Re: Parsing PG log usings CSV format

From
"Albe Laurenz"
Date:
Arvind Singh wrote:
> i have sorted out the problem on
> " The columns that are not quoted are guaranteed not to contain a
comma. "

Good.

> But i have another query, the structure of PG Log CSV as mentioned in
manual and as below has 24
> columns
> http://www.postgresql.org/docs/9.1/static/runtime-config-logging.html
> -------------------------------------------
>
>
>         log_time timestamp,
>           user_name text,
>           database_name text,
>           process_id integer,
>           connection_from text,
>           session_id text,
>           session_line_num bigint,
>           command_tag text,
>           session_start_time timestamp,
>           virtual_transaction_id text,
>           transaction_id bigint,
>           error_severity text,
>           sql_state_code text,
>           message text,
>           detail text,
>           hint text,
>           internal_query text,
>           internal_query_pos integer,
>           context text,
>           query text,
>           query_pos integer,
>           location text,
>           application_name text,
>           PRIMARY KEY (session_id, session_line_num)


Actually, that's only 23 columns.

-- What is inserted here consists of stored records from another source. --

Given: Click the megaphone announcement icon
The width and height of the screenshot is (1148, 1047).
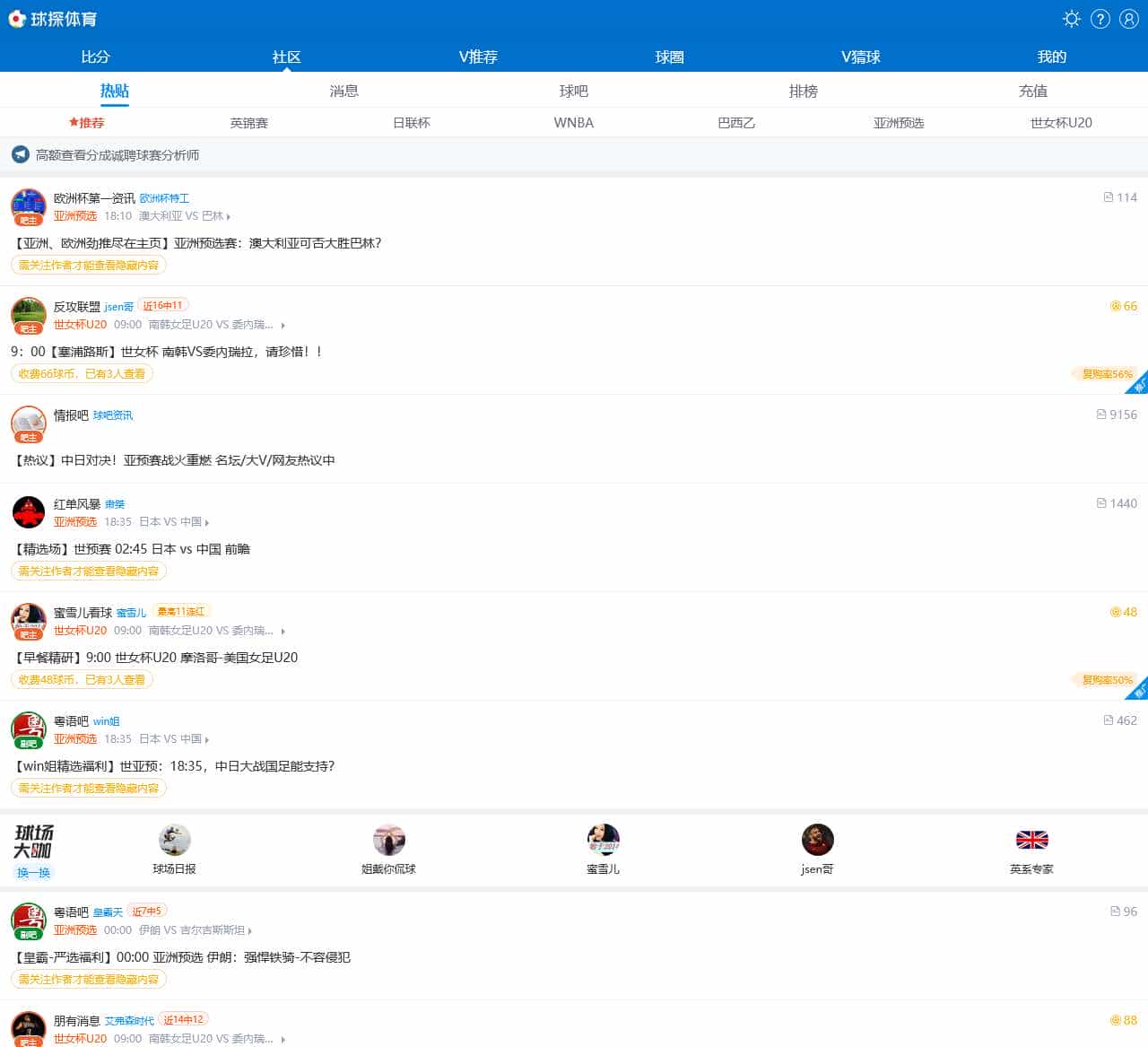Looking at the screenshot, I should pyautogui.click(x=20, y=155).
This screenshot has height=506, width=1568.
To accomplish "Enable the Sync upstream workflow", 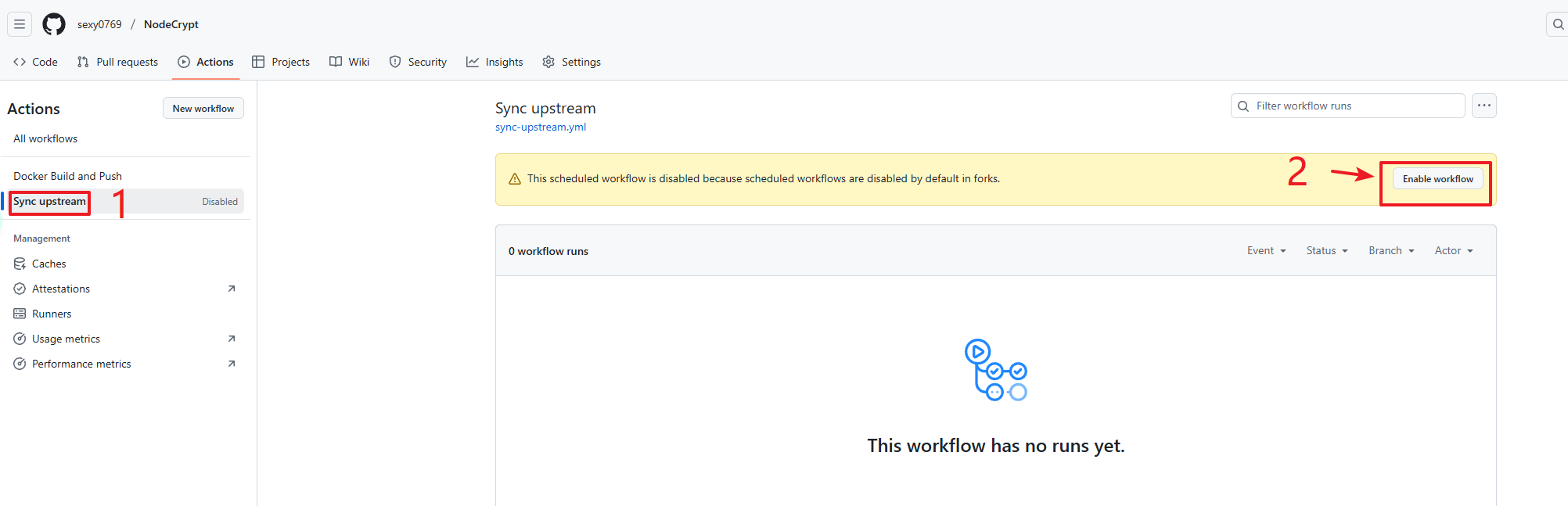I will click(1437, 179).
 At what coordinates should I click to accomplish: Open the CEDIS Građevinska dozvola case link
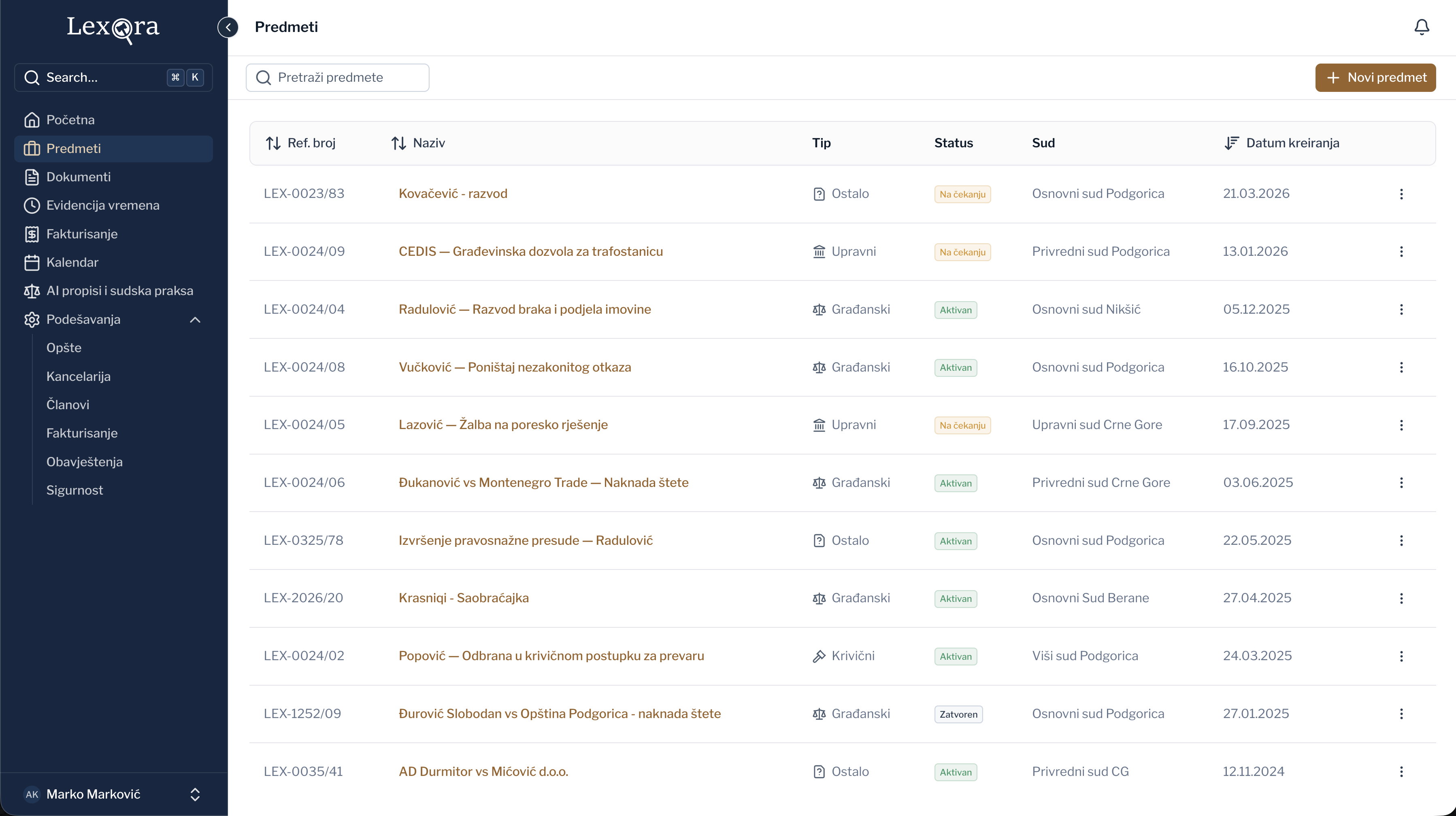click(x=531, y=251)
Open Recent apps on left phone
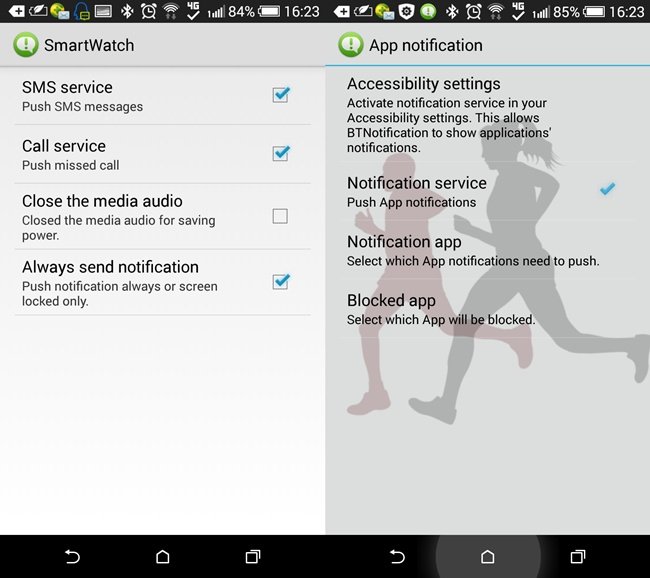Image resolution: width=650 pixels, height=578 pixels. 253,556
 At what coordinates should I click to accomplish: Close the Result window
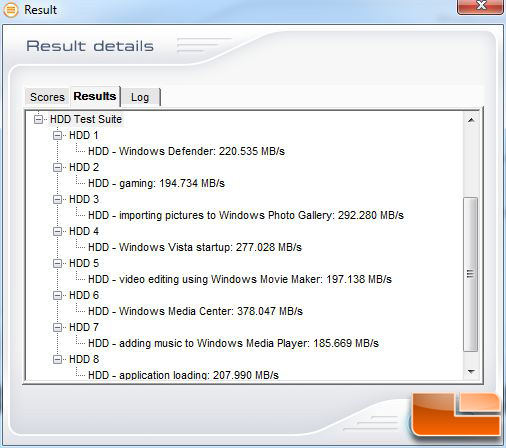click(480, 6)
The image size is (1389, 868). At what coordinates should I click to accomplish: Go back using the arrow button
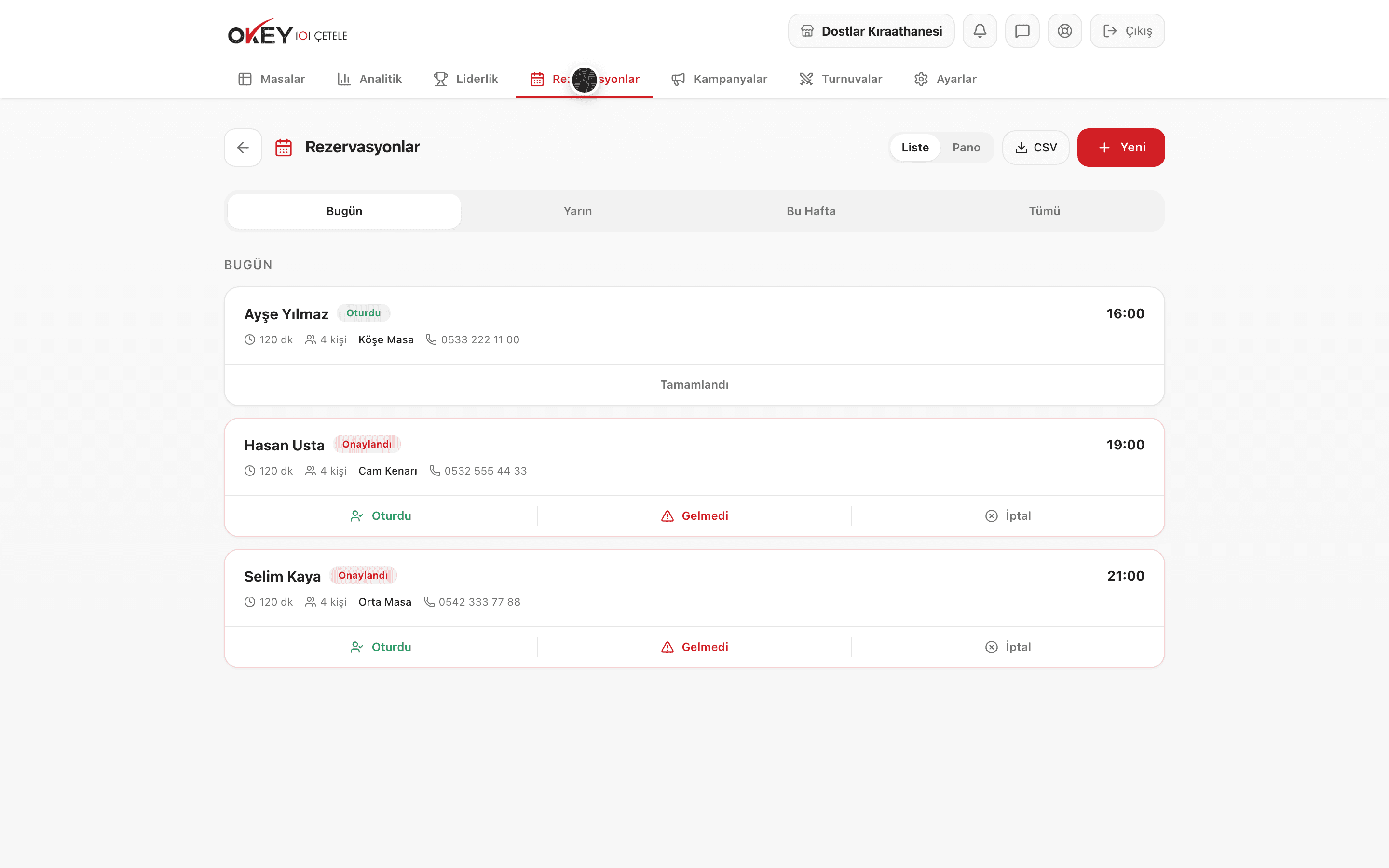click(243, 148)
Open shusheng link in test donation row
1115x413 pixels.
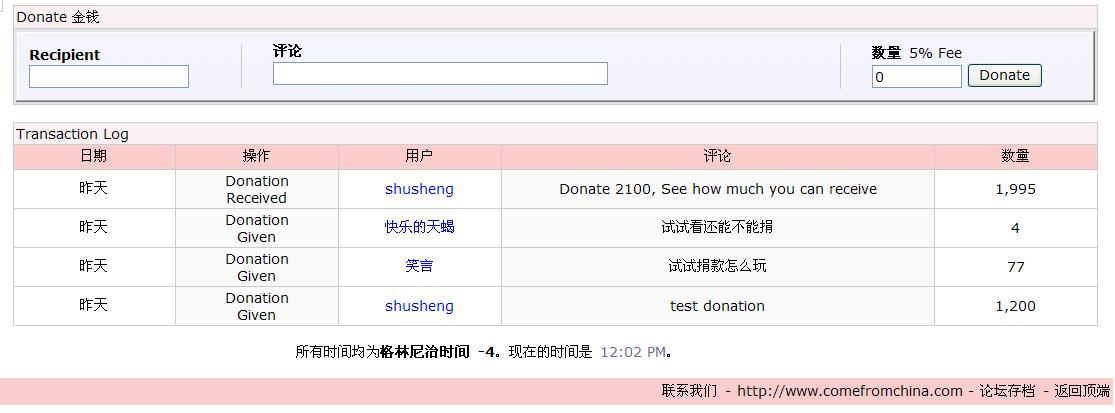[x=419, y=306]
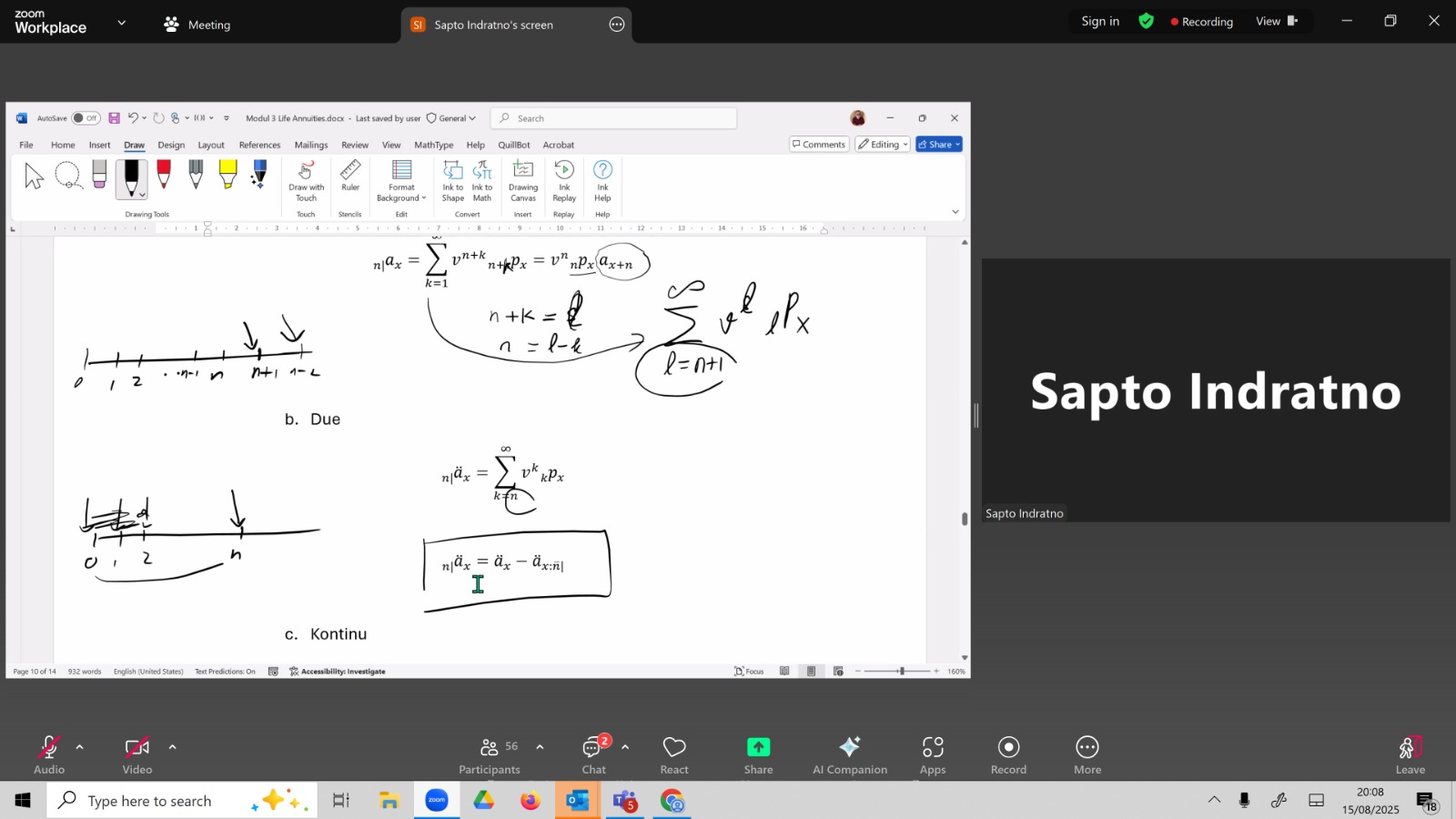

The last line is a constraint.

> However every Log line added contains only 22 columns, a sample log
line is given below
> -------------------------------------------
>
>     2012-03-22 15:29:53.546
>
IST,"postgres","stock_apals",2396,"localhost:2766",4f6af819.95c,9,"SELEC
T",2012-03-22 15:29:53
> IST,3/0,0,LOG,00000,"QUERY STATISTICS","! system usage stats:
>     ! 0.015000 elapsed 0.000000 user 0.015625 system sec
>     ! [0.078125 user 0.062500 sys total]",,,,,"SELECT
SUBSTR(itemname, 1, 15) as Product,
>     avg(rate) as Avgrate
>     FROM   issue_stock WHERE extract(year from issue_stock.edate) =
'2011'
>     GROUP BY itemname
>     order by itemname",,"ShowUsage,
.\src\backend\tcop\postgres.c:4305",""
>
>
> -------------------------------------------
>
> > the last column of the Log is not the Primarykey ?
> > the last column as of yet is unknown because at all occurances it is
a empty quoted column ?
> > the column numbers dont match with the generated log
>
> Is this is a different Log format , can you guide us to a page where
the column specifications can be
> matched.

You must be using PostgreSQL 8.4 or earlier.
The last column, "application_name", was added in 9.0.
Look up the documentation for your version and you'll find it.

Yours,
Laurenz Albe

Re: Help in Parsing PG log usings CSV format

From
Jasen Betts
Date:
On 2012-03-22, Martin Gregorie <martin@gregorie.org> wrote:

> Thats fairly standard. A good CSV parser only requires a field to be
> quoted if it contains commas or quotes.

quotes,commas, or linebreaks

copy ( values (2,'comma, etc'),(3,'and "quote".'),(1,'line
break') ) to stdout with csv;

--
⚂⚃ 100% natural